Thorton uses the cinematography of the film as a way to put across his message with the lack of dialogue in the movie.  An example of this is after Samson has been beaten and has run away,  now looking down on his village from afar.  In this scene, Thornton uses a high-angle long shot to show Samson looking down on the village, petrolcan in hand, face bruised and a solemn look on his face.  This shot shows Samson feeling alienated or segregated from his culture revealed by the distance between him and his village (the village symbolising his culture).  This shot puts tribut to the deeper idea that young aboriginal teenagers feel dislocated from their culture which makes it all the more harder to confront the harsh difficulties of their morbidly horrid and unsafe lives.  The second shot is a low-angle long shot of Samson walking away from the camera.  Samson chooses to walk away from the village because both he and Delilah were separatly beaten with sticks.  The shot seems to show Samson turning his back on everything he knows.  As Samson walks away, we the audience realise that Samson is also walking away from us, showing the interesting way Thornton has crafted the film, putting small subterranean messages in the shots.  In the shot as Samson is walking away, you can see on the horizon that the sun is setting behind the hills.  This symbolises Samson walking out of a bright part of his life and into a much harsher and darker peiod, where he is ruled by his addiction to petrol (symbolised by the petrol can/bottle) and is set back by homelessness and poverty.  Thorton is trying to make the Australian public see what's really going on behind their backs.  He is trying to use these confronting messages with the cinematography of the film to push to the audience that these kids are losing their culture and in afew generations, all that culture will be westernised and lost.

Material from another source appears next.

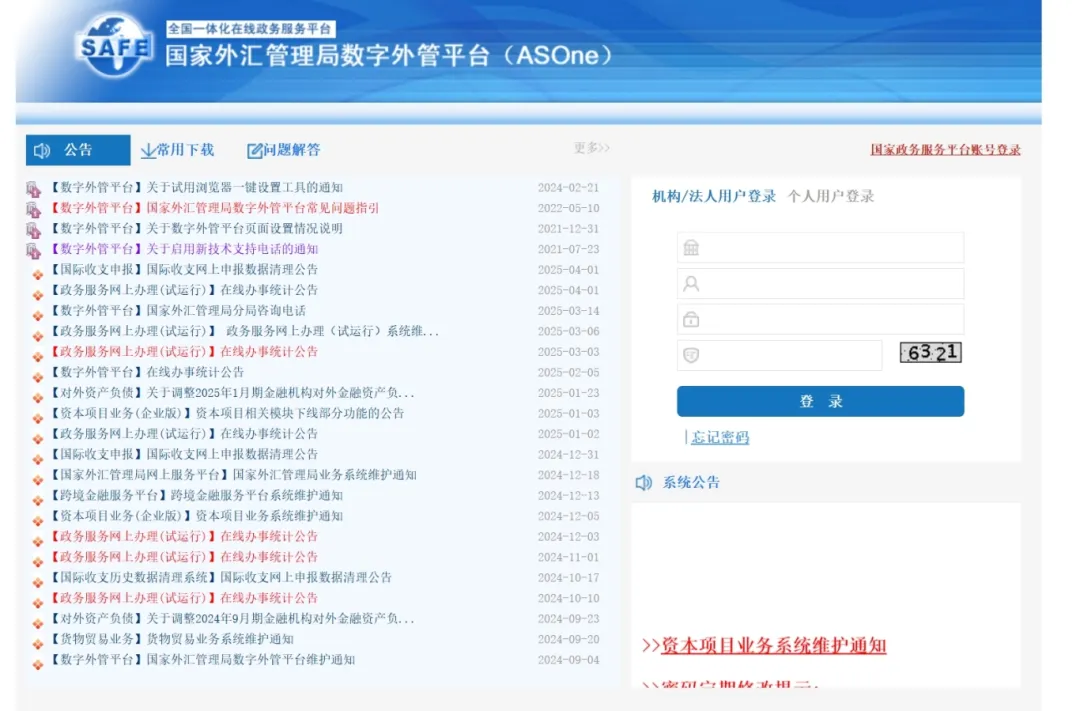1080x711 pixels.
Task: Click the edit icon beside 问题解答
Action: [x=255, y=151]
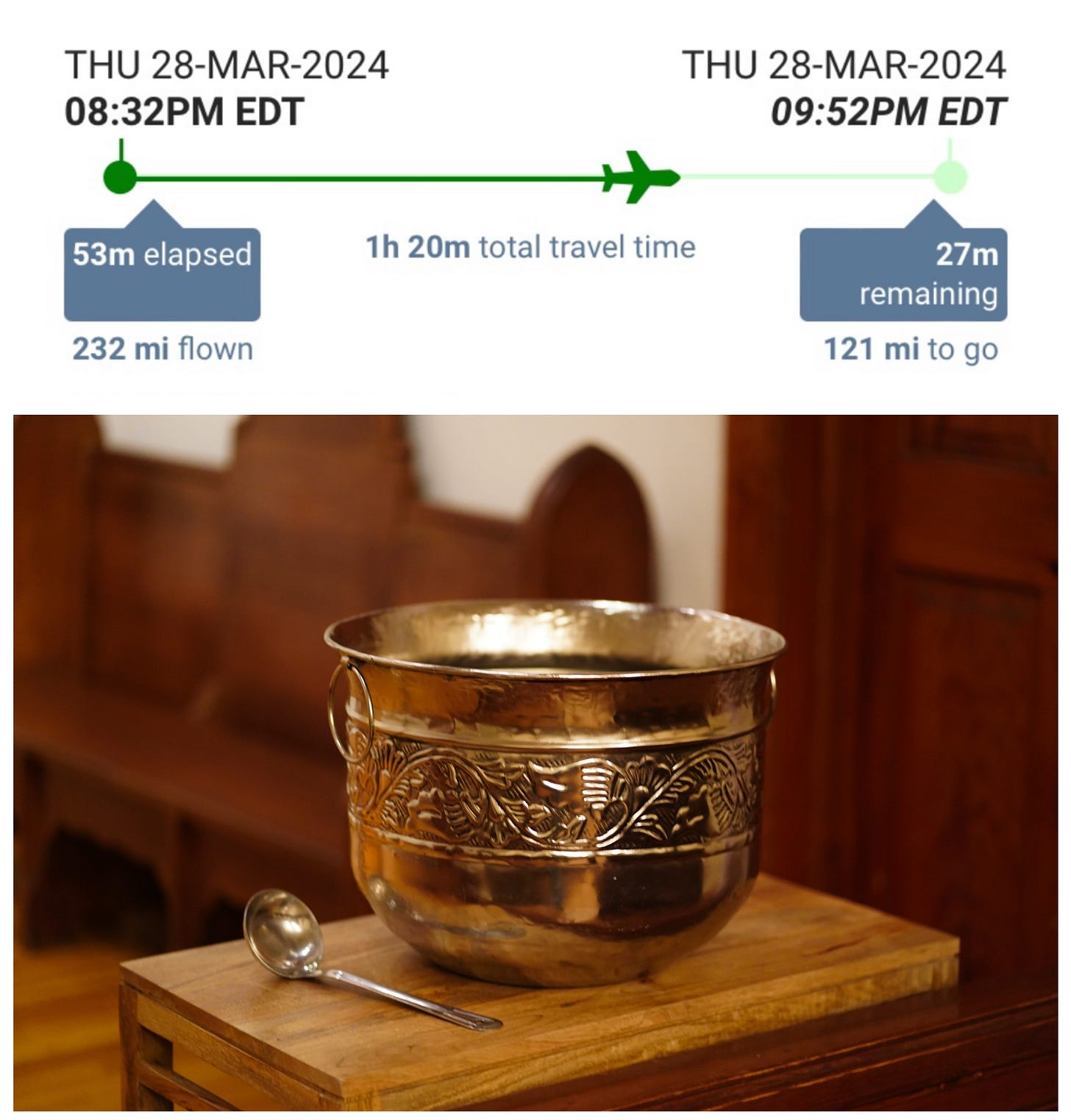
Task: Select the dark green departure dot
Action: tap(120, 177)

Thorton makes good use of hair and makeup, to illustrate to the audience that young Aboriginies face physical and verbal violence on a daily basis.  Many of these youths are beaten, raped or are put in hospital by some way or another.  For many of these teens, violence becomes a gateway into substance abuse or becoming violent themselves.  In this case we're looking at the scene where Delilah returns silhouetted by the camp fire, revealed to have extensive buising around her eye along with bloodied teeth and swelling on her eye and cheek.  This was after she was kidnapped off the street, raped and beaten.  While she was being kidnapped, Samson was high on petrol and didn't notice anything until the car had taken off.  Thornton used stage blood on Delilahs teeth, her disfigured face was done with eyeliner, shadowing and blusher to create the effect of bruising.  The swelling was done using latex/silicon and tissue.  Thornton uses these techniques with hair and makeup to shove in the audiences face how hard life is for these young aboriginal teens, the violence that they face constantly and the secerity their injuries.

Thornton uses the visual techniques props, cinematography and hair and makeup to throw at his audience the deeper idea that young Aboriginies feel disconnected from their culture.  As a result of this and the violence they face, the youngsters resort to substance abuse to sheild themselves from their troubled lives.